Salina The children in her Salina preschool had just decorated Christmas cookies, and Marilyn Ericson went to get a beautiful plate to display them on.
But as she carried the plate Dec. 17, she tripped and dropped it. She fell on the shards of glass, cutting and bruising her hands.
“It all turned out so much better than it might have, but it wasn’t the way I planned it,” Ericson said a week after the Dec. 17 accident as she sat at home recovering, still unable to fully use her hands.
A key player in her recovery has been Velma Howie, the parish nurse at Trinity United Methodist Church, where Ericson is a member.
Howie arranged for Ericson to receive meals, as she wasn’t even able to prepare her traditional Christmas breakfast this year.
After Ericson was whisked to the emergency room at Salina Regional Health Center, where her left hand was stitched and glued, Howie visited her at home and checked on her progress.
The day before Christmas Eve, Howie noticed the wounds weren’t healing as they should.
“She said, ‘There’s something amiss there,’ and she has a direct line to the doctor, so that helps,” Ericson said. Howie took Ericson back to the doctor, and he found and removed more slivers of glass.
“It had to be somebody with her knowledge and skill to find that,” Ericson said. “I remember people saying, ‘Well, why do we need a parish nurse?’ and now they’re saying, ‘What would we do without the parish nurse?’ She’s just been a wonderful help.”
Howie, who also serves University United Methodist Church, is one of more than a dozen nurses in Salina who have found a profession or a calling serving members of a church congregation as a parish nurse.
‘Somebody has to care’
Churches of all denominations have added the position in an effort to attend to their congregation’s whole needs — body, mind and spirit. The parish nurse is a person of faith with the professional training to advocate for a patient’s needs, Howie said.
“Somebody has to care,” Howie said. “That’s what I found was missing. People will say, ‘Nobody came to see me, so I quit coming to church and giving.’”
Howie, who said she visits about 50 members of both congregations a month at home, nursing home or hospital, said parish nursing defines health as more than just the absence of disease.
“We go out into the community,” she said. “We’ve got to go where the need is, and in the world we’re living in, that’s more so than ever.”

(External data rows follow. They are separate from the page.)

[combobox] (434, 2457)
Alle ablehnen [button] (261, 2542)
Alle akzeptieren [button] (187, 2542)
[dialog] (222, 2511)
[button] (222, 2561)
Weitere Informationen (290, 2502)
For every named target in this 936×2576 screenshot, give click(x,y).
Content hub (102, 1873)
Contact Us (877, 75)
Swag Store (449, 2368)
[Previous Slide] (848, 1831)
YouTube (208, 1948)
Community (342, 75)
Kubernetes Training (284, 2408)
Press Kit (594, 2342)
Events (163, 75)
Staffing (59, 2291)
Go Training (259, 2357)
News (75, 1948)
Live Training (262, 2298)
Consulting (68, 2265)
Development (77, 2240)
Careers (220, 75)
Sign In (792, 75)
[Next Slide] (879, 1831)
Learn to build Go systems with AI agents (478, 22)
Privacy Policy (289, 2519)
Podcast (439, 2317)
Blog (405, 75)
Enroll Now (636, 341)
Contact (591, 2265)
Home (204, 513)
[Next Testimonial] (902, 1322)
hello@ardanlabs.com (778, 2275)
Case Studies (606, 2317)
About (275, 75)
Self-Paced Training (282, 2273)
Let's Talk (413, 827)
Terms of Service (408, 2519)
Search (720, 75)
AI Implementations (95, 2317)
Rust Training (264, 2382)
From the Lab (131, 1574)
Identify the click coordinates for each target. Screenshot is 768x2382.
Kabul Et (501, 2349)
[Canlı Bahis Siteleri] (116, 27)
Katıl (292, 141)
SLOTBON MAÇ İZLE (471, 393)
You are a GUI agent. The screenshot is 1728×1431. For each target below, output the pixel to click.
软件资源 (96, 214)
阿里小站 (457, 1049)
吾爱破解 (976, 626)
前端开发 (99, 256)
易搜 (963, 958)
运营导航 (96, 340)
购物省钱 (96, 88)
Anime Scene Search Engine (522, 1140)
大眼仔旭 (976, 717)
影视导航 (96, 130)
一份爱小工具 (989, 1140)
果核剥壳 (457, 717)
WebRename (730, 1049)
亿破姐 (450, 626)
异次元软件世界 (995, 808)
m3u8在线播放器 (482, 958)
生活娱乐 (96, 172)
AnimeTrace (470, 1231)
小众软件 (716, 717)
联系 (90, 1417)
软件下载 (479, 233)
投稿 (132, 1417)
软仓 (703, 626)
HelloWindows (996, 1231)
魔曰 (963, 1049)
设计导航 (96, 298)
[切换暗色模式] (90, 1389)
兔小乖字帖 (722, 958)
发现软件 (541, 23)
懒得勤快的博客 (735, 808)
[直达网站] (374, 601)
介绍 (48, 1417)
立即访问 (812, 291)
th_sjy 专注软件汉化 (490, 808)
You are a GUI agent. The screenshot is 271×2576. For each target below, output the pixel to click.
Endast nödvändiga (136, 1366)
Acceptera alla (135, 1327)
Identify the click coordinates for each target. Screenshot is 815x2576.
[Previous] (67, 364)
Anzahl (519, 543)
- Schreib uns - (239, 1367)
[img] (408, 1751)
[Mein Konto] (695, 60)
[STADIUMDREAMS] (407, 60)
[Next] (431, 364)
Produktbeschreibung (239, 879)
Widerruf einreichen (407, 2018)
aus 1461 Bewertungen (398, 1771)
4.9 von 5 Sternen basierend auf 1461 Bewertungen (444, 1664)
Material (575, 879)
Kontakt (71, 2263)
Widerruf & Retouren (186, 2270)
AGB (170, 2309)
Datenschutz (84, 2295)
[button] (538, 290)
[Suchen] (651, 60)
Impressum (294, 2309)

Howie works with a congregational care committee to make sure people have a way to get to church and take people to doctor’s appointments, take them food and see that their needs for medical equipment or home health services are met after a hospital stay.
In addition, she organizes educational programs and displays about common health concerns, such as how to treat a sick child, exercise, nutrition, common ailments and food preparation. She also coordinates a rotation of student nurses from Kansas Wesleyan University. Eleven senior nursing students accompanied her in 2009 as she visited church members.
“It’s unlimited what you can do in the community and church,” she said. “We have to help each other.”
As more people are uninsured or underinsured and legislators continue to debate health care reform, parish nurses are visiting sick people and helping to make sure they get the care they need. The services of the parish nurse come without charge to the patient.
Someone to listen
In the world of the hospital nurse, there isn’t time to sit and listen to people’s stories and be there while they are healing, said JoVeta Wescott, executive director of the Kansas Parish Nurse Ministry, based in Wichita. That’s where a parish nurse can prove indispensable, she said.
Wescott said she once visited a patient who told her something he’d never shared before — he had been sexually molested when he was 4 years old. “He’d had problems throughout his life since,” she said. “Just to say those things out loud and put them in perspective and recognize the impact they’d had made a difference for him.”
Because of the ages of church congregations, parish nurses often deal with end-of-life issues and help families figure out how best to provide for parents who can no longer live safely on their own, Wescott said.
“One of the things I’m finding interesting and we’re seeing more and more of is that we have close to 100-year-old people, and their children are maybe 80,” she said. “When you think about children coming in to help, their children aren’t children. Their children might be needing help themselves.”
Wescott said the parish nurse movement was started in 1984 by a Lutheran pastor in the Chicago area. He saw nurses as playing a pivotal role in the healing process and formed a pilot project with six nurses. Now there are parish nurses in every state, and efforts are being made to get parish nursing recognized as a professional specialization, Wescott said.
Connie Scheffer, health ministry coordinator at Trinity Lutheran Church said she first read about parish nursing in an article in a nursing magazine in 1992. She coordinates the efforts of about five professional nurses who are members of her church and serve the congregation.
“The one thing I really try to work into each thing that we do is to have a focus on Christ,” she said. “We oversee the health and welfare of the church community.”
Many perform the work without pay, although Wescott said she would like to see more nurses receive compensation for their professional services. She said a salaried parish nurse can accomplish far more than a volunteer with limited hours to give.
“Spirituality is really at our core,” Wescott said. “What we know from research and what we’ve seen ourselves is so many times physical illness comes from spiritual distress.”